La prima tipologia di enti è quella degli enti non commerciali soggetti passivi IVA, cioè che non hanno per oggetto esclusivo o principale l’esercizio di attività commerciali o agricole, per i quali l’art. 4, comma 4, D.P.R. n. 633/1972, prevede che si considerano effettuate nell’esercizio di imprese soltanto le cessioni di beni e le prestazioni di servizi fatte nell’esercizio di attività commerciali o agricole.
Ai fini della verifica del presupposto territoriale, i predetti enti non commerciali, per le prestazioni di servizi “generiche” ricevute, si considerano soggetti passivi anche quando agiscono al di fuori delle attività commerciali o agricole. Di conseguenza, devono applicare il meccanismo del reverse charge “esterno”, indipendentemente dalla destinazione dei servizi ricevuti alla sfera commerciale/agricola o a quella istituzionale.

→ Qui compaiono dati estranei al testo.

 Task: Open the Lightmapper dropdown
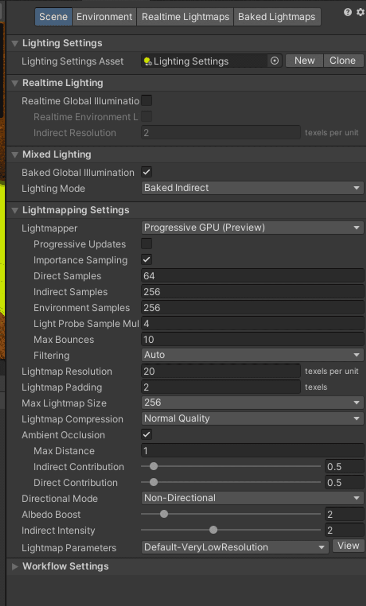click(x=252, y=227)
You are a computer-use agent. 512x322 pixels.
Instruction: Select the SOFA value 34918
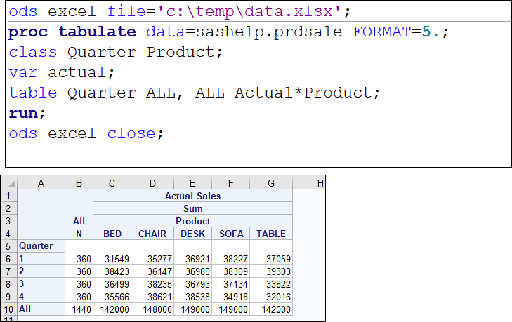(x=232, y=297)
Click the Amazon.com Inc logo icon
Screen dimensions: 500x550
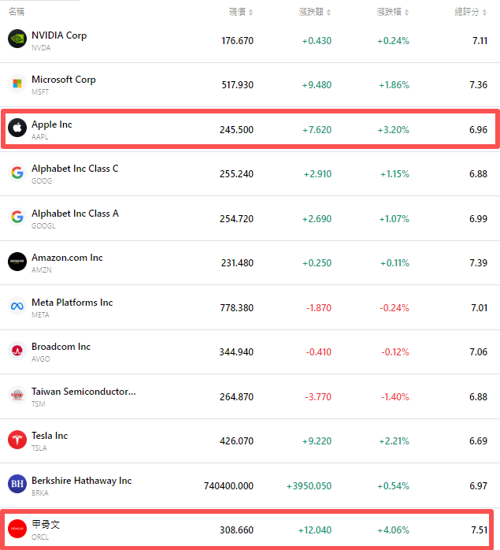(x=17, y=262)
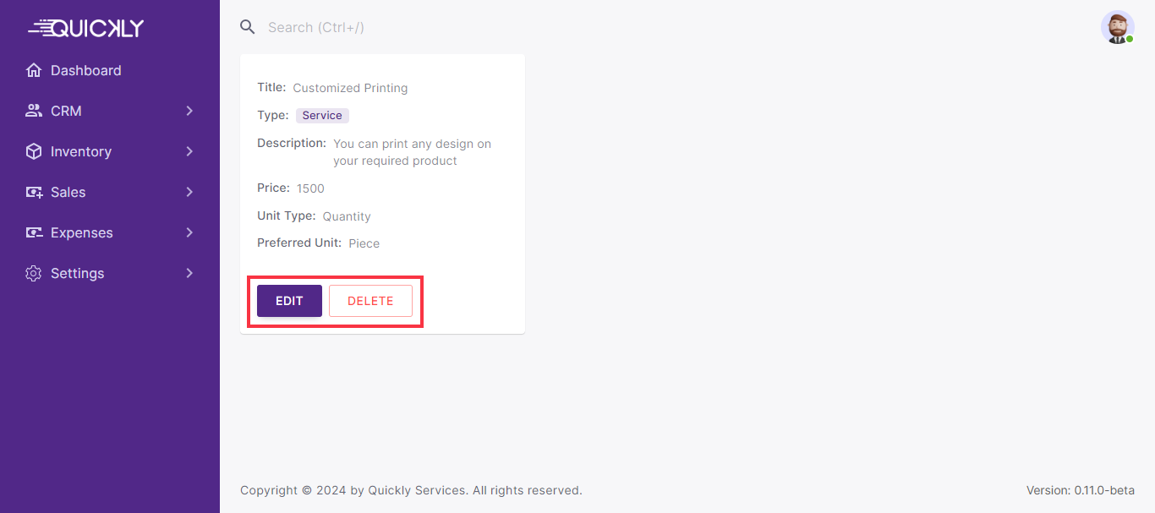Click the Settings gear icon
This screenshot has width=1155, height=513.
pos(34,273)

La seconda tipologia di enti è quella degli enti non soggetti passivi, ma che sono identificati ai fini IVA, in quanto si trovano nella situazione contemplata dall’art. 38, comma 5, lett. c), D.L. n. 331/1993, il quale prevede un sistema alternato di applicazione dell’imposta, nel Paese UE di origine o in quello di destinazione, a seconda del volume di acquisti effettuati nell’anno precedente o in quello in corso. Nello specifico, al di sotto della soglia di 10.000,00 euro annui, l’IVA è addebitata dal fornitore comunitario, mentre al di sopra di questo limite monetario l’IVA è dovuta dall’ente italiano, previa attribuzione del numero di partita IVA, il quale – anche se “sotto soglia” – può comunque optare per l’applicazione dell’imposta in Italia.

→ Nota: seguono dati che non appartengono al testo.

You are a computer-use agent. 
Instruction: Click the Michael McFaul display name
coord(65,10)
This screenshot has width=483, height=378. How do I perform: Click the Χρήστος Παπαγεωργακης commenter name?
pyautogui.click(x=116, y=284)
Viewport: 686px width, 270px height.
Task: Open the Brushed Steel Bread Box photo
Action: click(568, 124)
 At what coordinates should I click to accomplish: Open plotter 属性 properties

In sostanza, se l’IVA relativa agli acquisti di beni di provenienza intracomunitaria è dovuta in Italia, per obbligo o per opzione, anche l’imposta relativa alle prestazioni di servizi “generiche” ricevute resta dovuta nel territorio dello Stato, con la conseguenza che l’ente non soggetto passivo identificato ai fini IVA diventa il debitore della relativa imposta.